- _Exercises_:
a – Please restate the greenhouse post between "There is also" and "the single digits.", inclusive, swapping "shower" for "wood stove".
b – According to the greenhouse post, what is the internal volume of the building?
c – Turn the paragraph of the greenhouse post that begins "We can go for more than a week" into a short bulleted list that keeps its main facts.

- _Text shown_:
* * * * * * * * *

The ultimate design is similar to our communities dining hall, both in structural design, shape and square footage. The main difference is how much solar exposure the polycarbonate south side allows.
Attached are a few images of the interior I took yesterday
The optimal temp range around the plants in the greenhouse (the souther side) I would like in the greenhouse is in the 40 degrees F range. Enough that cold winter crops will not die.
There is also going to be a shower in the greenhouse which should provide some additional warmth/warm humid air.
The coldest temps we get here, in a prolonged manner, are in the negative single digits. -5 degree F every other winter. Otherwise the lows are in the single digits.
We can go for more than a week without direct solar gain. Basically, we get stuck in a frozen cloud every so often. Doesn't happen every winter, but when it does the temperatures drop. Otherwise, it is usually pretty clear in the winter.
the Internal volume of the building is a little over 20,000 cubic feet.

* * * * * * * * *

- _Extracted data_:

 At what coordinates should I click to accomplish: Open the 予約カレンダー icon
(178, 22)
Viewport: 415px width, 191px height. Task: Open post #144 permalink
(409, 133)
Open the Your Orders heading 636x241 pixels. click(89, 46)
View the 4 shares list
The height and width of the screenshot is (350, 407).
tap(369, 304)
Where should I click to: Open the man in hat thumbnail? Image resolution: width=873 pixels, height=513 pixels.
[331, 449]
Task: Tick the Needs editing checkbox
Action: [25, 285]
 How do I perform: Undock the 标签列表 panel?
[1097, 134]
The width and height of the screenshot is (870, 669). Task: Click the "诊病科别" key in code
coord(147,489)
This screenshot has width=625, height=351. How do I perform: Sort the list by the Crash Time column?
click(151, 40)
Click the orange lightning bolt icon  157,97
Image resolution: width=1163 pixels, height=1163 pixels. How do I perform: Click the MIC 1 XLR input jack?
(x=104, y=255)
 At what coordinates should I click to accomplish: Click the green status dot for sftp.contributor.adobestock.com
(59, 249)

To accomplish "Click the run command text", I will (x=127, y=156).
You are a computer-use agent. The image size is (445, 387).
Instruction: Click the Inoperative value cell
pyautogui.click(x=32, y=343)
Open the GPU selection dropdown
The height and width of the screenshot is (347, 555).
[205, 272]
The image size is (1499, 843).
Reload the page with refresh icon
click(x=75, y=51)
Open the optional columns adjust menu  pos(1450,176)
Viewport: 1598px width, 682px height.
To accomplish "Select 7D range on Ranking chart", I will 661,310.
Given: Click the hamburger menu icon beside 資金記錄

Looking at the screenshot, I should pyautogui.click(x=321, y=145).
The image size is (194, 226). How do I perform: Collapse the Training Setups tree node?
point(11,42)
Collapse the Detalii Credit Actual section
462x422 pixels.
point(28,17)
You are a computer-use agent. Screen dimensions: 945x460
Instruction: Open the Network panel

* * * * * * * * *

- _Responses_:
a –
There is also going to be a wood stove in the greenhouse which should provide some additional warmth/warm humid air.
The coldest temps we get here, in a prolonged manner, are in the negative single digits. -5 degree F every other winter. Otherwise the lows are in the single digits.

b – A little over 20,000 cubic feet.

c –
- Stretches of more than a week without direct solar gain can happen.
- The cause is getting stuck in a frozen cloud now and then.
- This doesn't happen every winter, but when it does, temperatures drop.
- Otherwise, winter is usually pretty clear.